> [Yazılı Alıştırma 1] Boşanma davasına ilişkin karar metninde "Bölge Adliye Mahkemesinin yukarıda tarih ve sayısı" sözleriyle başlayan paragrafı, ana bilgilerini koruyarak madde listesi hâlinde yeniden yazın.
> [Yazılı Alıştırma 2] Boşanma davasına ilişkin karar metnini, son cümlesinden sonra devam ettirin.

> [Metin Bölümü]

====

B. İstinaf Sebepleri
1.Davacı kadın vekili özetle; kusur, reddedilen manevî tazminat, maddî tazminat ve iştirak nafakasının miktarı, ev ile ilgili usulden ret kararı yerine açılmamış sayılmasına karar verilmemesi yönlerinden İlk Derece Mahkemesi kararının kaldırılarak talepleri doğrultusunda karar verilmesi istemi ile istinaf başvurusunda bulunmuştur.
2. Davalı erkek vekili istinaf dilekçesinde özetle; dava dilekçesinde hakaret ve küçümseme vakıalarına dayanılmadığını, davacının mesajlarından müvekkili affettiğinin anlaşıldığını, kadının sadakatsiz olduğunu belirterek davanın kabulü, kusur tespiti, maddîtazminat, velâyet, nafakalar, yargılama gideri ve vekâletücretine yönelik İlk Derece Mahkemesi kararının kaldırılarak talepleri doğrultusunda karar verilmesi istemi ile istinaf başvurusunda bulunmuştur.
C. Gerekçe ve Sonuç
Bölge Adliye Mahkemesinin yukarıda tarih ve sayısı belirtilen kararı ile davacı kadın vekilinin maddîtazminata, manevî tazminata, iştirak nafakasına ve ev ile ilgili talebe yönelik istinaf başvurusunun kabulü ile bu hususlarda yeniden hüküm tesisine, kadın yararına 35.000,00 TL maddî tazminata, 35.000,00 TL manevî tazminata, çocuk için aylık 500,00 TL iştirak nafakasına, davacı kadının ev ile ilgili talebi hakkında davanın açılmamış sayılmasına, kadının sair, erkeğin tüm istinaf başvurusunun 6100 sayılı Hukuk Muhakemeleri Kanunu’nun (6100 sayılı Kanun) 353 üncü maddesinin birinci fıkrasının (b) bendinin (1) inci alt bendi gereğince esastan reddine karar verilmiştir.
V. TEMYİZ
A. Temyiz Yoluna Başvuranlar
Bölge Adliye Mahkemesinin yukarıda belirtilen kararına karşı süresi içinde davalı erkek vekili temyiz isteminde bulunulmuştur.
B. Temyiz Sebepleri
Davalı erkek özetle; istinaf sebeplerinin tekrarla Bölge Adliye Mahkemesi kararının ortadan kaldırılarak davanın kabulü ve fer'îleri yönünden kararın bozulmasını talep etmiştir.
C. Gerekçe
1. Uyuşmazlık ve Hukuki Nitelendirme
Uyuşmazlık, davacı kadın tarafından açılan boşanma davasında taraflar arasında ortak hayatı temelinden sarsacak derecede ve birliğin devamında imkan vermeyecek nitelikte bir geçimsizlik bulunup bulunmadığı, geçimsizlik var ise kusurun kimden kaynaklandığı, kadının davasının kabulünün gerekip gerekmediği, kadın yararına maddî ve manevî tazminat takdirinin isabetli, miktarının hakkaniyete uygun olup olmadığı, velâyet düzenlemesinin yerinde olup olmadığı ve çocuk yararına nafaka takdirinin ve miktarlarının hakkaniyete uygun olup olmadığı, davalı aleyhine yargılama gideri ve vekâletücreti takdirinin yerinde olup olmadığı noktasında toplanmaktadır.

====

> [Sağlanan Veriler]
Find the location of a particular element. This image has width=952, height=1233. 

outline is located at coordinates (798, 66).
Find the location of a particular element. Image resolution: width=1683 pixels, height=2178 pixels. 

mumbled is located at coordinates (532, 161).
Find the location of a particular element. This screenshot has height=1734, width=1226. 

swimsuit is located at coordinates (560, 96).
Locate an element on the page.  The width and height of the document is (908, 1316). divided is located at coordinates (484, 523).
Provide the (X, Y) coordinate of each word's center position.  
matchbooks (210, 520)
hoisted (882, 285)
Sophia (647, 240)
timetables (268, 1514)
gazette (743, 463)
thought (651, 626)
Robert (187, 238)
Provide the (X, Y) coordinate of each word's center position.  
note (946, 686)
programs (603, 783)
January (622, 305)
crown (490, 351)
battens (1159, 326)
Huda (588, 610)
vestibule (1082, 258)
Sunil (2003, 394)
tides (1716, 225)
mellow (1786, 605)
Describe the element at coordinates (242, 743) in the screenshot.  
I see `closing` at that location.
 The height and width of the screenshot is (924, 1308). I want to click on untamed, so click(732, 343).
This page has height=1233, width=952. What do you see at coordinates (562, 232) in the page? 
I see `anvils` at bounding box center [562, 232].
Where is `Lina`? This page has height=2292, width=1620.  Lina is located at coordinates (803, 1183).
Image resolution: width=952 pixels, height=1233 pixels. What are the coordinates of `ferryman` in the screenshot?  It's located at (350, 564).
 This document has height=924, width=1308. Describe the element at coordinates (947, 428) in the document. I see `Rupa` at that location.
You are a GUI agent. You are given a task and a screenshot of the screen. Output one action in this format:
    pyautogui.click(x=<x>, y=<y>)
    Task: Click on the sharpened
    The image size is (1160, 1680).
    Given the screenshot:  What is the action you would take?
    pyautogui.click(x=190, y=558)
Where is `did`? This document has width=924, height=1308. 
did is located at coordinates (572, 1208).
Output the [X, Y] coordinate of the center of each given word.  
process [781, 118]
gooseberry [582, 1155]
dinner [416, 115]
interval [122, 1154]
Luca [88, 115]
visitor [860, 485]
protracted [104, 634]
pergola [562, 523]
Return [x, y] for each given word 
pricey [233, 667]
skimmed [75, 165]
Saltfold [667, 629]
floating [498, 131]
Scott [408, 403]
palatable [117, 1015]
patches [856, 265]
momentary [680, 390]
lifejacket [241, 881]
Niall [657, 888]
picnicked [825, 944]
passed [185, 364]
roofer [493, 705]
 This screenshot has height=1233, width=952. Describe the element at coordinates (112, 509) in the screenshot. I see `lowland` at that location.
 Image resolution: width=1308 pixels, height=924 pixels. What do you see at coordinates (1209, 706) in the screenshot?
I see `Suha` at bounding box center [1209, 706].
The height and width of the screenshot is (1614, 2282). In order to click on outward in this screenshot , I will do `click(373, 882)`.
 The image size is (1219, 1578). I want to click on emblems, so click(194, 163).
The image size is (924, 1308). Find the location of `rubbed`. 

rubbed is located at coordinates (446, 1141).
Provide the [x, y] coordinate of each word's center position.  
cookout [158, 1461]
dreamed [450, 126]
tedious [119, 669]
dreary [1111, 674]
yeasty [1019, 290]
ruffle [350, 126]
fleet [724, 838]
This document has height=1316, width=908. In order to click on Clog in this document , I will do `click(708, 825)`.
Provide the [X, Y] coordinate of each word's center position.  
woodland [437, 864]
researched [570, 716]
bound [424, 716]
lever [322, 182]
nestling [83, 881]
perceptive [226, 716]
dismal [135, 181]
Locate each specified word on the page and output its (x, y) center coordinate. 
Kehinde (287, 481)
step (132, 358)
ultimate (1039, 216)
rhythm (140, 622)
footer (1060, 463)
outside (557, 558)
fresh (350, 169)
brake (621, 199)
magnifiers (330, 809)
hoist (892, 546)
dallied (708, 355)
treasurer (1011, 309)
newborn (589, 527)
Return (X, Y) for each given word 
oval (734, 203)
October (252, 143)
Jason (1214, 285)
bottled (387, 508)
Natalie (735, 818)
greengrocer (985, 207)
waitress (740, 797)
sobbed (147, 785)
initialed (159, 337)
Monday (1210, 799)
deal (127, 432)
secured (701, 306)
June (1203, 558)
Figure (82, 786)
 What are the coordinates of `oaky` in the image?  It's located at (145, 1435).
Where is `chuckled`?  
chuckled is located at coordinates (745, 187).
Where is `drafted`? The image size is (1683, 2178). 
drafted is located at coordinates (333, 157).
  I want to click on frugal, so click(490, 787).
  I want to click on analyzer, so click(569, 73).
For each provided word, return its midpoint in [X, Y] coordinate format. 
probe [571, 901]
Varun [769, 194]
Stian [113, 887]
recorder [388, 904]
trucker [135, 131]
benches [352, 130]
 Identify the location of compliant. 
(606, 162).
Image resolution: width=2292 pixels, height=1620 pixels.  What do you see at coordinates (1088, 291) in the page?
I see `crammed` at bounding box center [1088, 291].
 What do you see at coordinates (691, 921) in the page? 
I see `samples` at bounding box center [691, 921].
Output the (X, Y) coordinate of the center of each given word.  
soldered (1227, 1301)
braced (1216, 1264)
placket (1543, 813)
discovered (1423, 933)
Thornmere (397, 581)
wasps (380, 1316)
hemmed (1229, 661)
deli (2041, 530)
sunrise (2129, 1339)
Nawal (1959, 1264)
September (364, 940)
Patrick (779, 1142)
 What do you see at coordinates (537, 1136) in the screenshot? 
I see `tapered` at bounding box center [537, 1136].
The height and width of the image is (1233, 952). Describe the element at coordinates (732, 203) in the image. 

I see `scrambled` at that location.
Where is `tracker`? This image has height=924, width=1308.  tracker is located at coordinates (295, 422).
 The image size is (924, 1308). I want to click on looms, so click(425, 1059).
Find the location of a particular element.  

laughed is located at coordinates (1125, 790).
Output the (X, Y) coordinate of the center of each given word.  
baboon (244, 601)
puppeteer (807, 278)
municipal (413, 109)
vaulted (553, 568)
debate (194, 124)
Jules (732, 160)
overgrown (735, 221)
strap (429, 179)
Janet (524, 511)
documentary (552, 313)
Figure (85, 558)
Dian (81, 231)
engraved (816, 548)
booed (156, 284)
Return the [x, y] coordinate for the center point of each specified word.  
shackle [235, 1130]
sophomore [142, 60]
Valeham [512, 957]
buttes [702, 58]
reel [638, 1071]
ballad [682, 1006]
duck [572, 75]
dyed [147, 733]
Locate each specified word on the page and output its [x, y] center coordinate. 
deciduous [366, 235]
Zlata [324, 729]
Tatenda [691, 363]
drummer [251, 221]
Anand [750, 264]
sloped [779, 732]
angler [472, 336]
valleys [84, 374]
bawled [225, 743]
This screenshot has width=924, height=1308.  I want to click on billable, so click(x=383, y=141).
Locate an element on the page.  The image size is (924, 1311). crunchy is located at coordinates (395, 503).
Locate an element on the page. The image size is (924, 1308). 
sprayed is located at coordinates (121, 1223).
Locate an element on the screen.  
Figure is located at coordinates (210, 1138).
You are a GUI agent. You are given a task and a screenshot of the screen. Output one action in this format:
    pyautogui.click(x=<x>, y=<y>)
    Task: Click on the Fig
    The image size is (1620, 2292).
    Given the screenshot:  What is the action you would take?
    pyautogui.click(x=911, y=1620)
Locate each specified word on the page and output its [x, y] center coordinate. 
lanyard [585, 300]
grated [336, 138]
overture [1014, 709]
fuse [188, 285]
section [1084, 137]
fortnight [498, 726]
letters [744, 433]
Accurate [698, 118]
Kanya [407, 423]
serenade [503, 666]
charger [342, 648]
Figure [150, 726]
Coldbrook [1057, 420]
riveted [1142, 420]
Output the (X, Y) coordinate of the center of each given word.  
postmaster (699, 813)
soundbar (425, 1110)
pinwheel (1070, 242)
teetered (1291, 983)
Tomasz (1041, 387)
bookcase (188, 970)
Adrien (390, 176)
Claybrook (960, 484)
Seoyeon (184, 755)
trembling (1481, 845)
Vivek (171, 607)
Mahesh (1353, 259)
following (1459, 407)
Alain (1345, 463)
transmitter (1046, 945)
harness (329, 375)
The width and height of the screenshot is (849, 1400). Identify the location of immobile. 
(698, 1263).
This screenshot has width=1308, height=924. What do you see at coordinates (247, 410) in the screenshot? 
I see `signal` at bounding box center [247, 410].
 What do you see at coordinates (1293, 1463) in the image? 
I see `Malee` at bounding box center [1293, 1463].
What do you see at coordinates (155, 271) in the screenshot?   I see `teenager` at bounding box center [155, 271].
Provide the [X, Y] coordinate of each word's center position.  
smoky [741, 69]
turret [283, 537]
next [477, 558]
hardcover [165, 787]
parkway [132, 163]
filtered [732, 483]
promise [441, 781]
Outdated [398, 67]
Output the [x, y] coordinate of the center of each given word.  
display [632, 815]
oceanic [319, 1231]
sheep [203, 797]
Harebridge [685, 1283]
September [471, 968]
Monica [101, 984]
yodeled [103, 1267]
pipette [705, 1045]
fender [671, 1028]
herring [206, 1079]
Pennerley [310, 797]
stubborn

====

> [Görev Çıktısı 1]
- Davacı kadın vekilinin maddî tazminat, manevî tazminat, iştirak nafakası ve ev ile ilgili talebe yönelik istinaf başvurusu kabul edilmiş ve bu hususlarda yeniden hüküm kurulmuştur.
- Kadın yararına 35.000,00 TL maddî tazminata ve 35.000,00 TL manevî tazminata hükmedilmiştir.
- Çocuk için aylık 500,00 TL iştirak nafakasına karar verilmiştir.
- Davacı kadının ev ile ilgili talebi hakkında dava açılmamış sayılmıştır.
- Kadının diğer istinaf başvuruları ile erkeğin tüm istinaf başvurusu, 6100 sayılı Kanun'un 353 üncü maddesinin birinci fıkrasının (b) bendinin (1) inci alt bendi gereğince esastan reddedilmiştir.

> [Görev Çıktısı 2]
2. İlgili Hukuk
6100 sayılı Hukuk Muhakemeleri Kanunu’nun (6100 sayılı Kanun) 323 üncü, 326 ncı, 369 uncu maddesinin birinci fıkrası ile 370 ve 371 inci maddeleri. 4721 sayılı Kanun’un 4 üncü, 6 ncı, 166 ncı maddesinin birinci ve ikinci fıkrası, 169 uncu maddesi, 174 üncü maddesinin birinci ve ikinci fıkraları, 182 nci, 327 nci, 328 inci, 330 uncu, 335 inci ve 336 ncı maddeleri. 6098 sayılı Türk Borçlar Kanunu'nun 50 nci ve 51 inci maddesi.
3. Değerlendirme
1.Bölge adliye mahkemelerinin nihai kararlarının bozulması 6100 sayılı Kanun'un 371 inci maddesinde yer alan sebeplerden birinin varlığı hâlinde mümkündür.
2.Temyizen ..., tarafların karşılıklı iddia ve savunmalarına, dayandıkları belgelere, uyuşmazlığa uygulanması gereken hukuk kuralları ile hukuki ilişkinin nitelendirilmesine, dava şartlarına, yargılama ve ispat kuralları ile kararda belirtilen gerekçelere göre usul ve kanuna uygun olup temyiz eden tarafından temyiz dilekçesinde ileri sürülen nedenler kararın bozulmasını gerektirecek nitelikte görülmemiştir.
IV. KARAR
Açıklanan sebeplerle;
Temyiz olunan Bölge Adliye Mahkemesi kararının 6100 sayılı Kanun'un 370 inci maddesinin birinci fıkrası uyarınca ONANMASINA,
Aşağıda yazılı temyiz giderinin temyiz edene yükletilmesine,
Dosyanın İlk Derece Mahkemesine, kararın bir örneğinin Bölge Adliye Mahkemesine gönderilmesine,
25.01.2024 tarihinde oy birliğiyle karar verildi.